Why Event Sourcing?
Event Sourcing is a concept that becomes increasingly popular day by day. Even ThoughtWorks has brought it into it's latest Technology Radar. Let's do a quick overview of ES one more time.
In essence event sourcing is about persisting data in a way that preserves every single bit of information. It's about representing objects as a sequence of events that took place through the time and led them to the current state.
For instance, if I were to persist information about my pocket money (i.e.: 67 EUR), I could simply save the latest state somewhere in a variable or database:
Balance: 100 EUR
Now, whenever there is a change, we would overwrite this value with the new value (discarding the previous one). Then at some point in time we will have something like this:
Balance: 67 EUR
Simple and elegant (and works perfectly in a large number of scenarios). However, we are performing a logical compression here (lossy one) and discarding some information. Let's see what would happen if we were to preserve all the changes:
Got from ATM: 100 EUR
Bought metro tickets: -12 EUR
Grabbed a lunch: -8 EUR
Found a coin: 1 EUR
Took taxi: -14 EUR
Obviously, if we have such a sequence of events, we can always "reconstruct" the current balance, by doing a total:
Balance: 100 - 12 - 8 + 1 - 14 = 67 EUR
In essence, the final state (Balance) is a left-fold function of the previous states (equivalent of IEnumerable.Aggregate
in .NET, std::accumulate
in C++ or array.reduce
in JavaScript).
Continue Reading on Bliki...
Reader Comments (13)
Great stuff! This will work nicely as an introduction to collegues who have not yet heard about ES.
Olav, glad you've liked it!
ES intro was precisely the intent :)
Jdon Framework is a Event Sourcing opensource framework , DDD + DCI + Domain Events.here is a introduction:jivejdon.blogspot.com/
I find ES to be an interesting concept, and while I have re-implemented the simple CQRS sample by Greg Young and the sample app for the Ncqrs framework, the questions that remain unanswered but are the most critical for me are the following.

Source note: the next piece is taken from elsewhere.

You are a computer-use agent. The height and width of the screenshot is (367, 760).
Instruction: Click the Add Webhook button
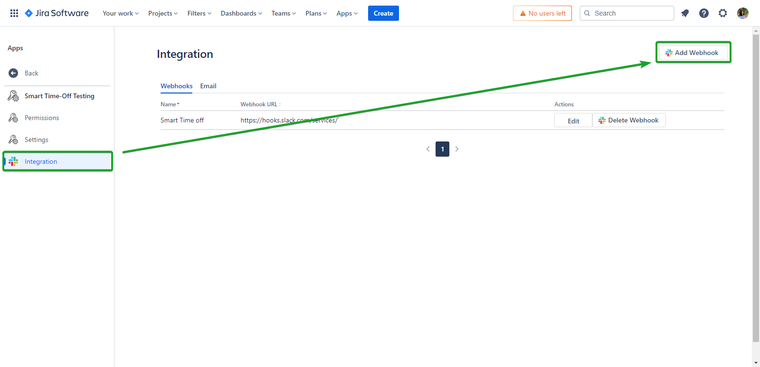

1) How should one go about making changes to the event definition/structure? Particularly if you need to rename a field, break up/split a field, replace a field, remove a field, or event break up/split an event, how should one proceed to a) apply the changes to the serialized event instances and b) apply the changes to subscribers/listeners (the units that project events into read models and other). Most of the answers I get to this question go something like "if you model your domain right, you won't have to change your events much." I find that answer a bit naive and disingenuous. I am willing to consider that thinking about your domain in terms of streams of events may eliminate some of the challenges that come with modeling your domain in terms of entities, but I don't buy that the result will be a perfect domain model that will never have to change.
2) How does one deal with new subscribers/listeners (the units that project events into read models and other)? The answer I usually hear is to replay the events. Well that part is rather self evident, you need to repeat the information to the guy who just joined the conversation. What I'm interested in are things like, should one replay the events only for a specific subscriber, if so, how is that done and doesn't that eliminate the loose coupling between pub and sub? Or if the answer is to replay the events on their usual channel, and rely on the idempotency of the events, then my question is won't this negatively impact performance in a large system if every time a new sub is added all the existing subs have to consider and then discard events they had previously received?
I hope you won't think my questions too terse but I think that these details are frequently glossed over and yet they are, in my view, the primary obstacles to begin implementing cqrs and event sourcing.
Great intro! One aspect to consider is that an event you created yesterday may not be possible to load in the new version of the software. So, restoring events by reading from the beginning of time is not guaranteed to work without knowing which version of software that creates the event. This may have implications in some scenarios.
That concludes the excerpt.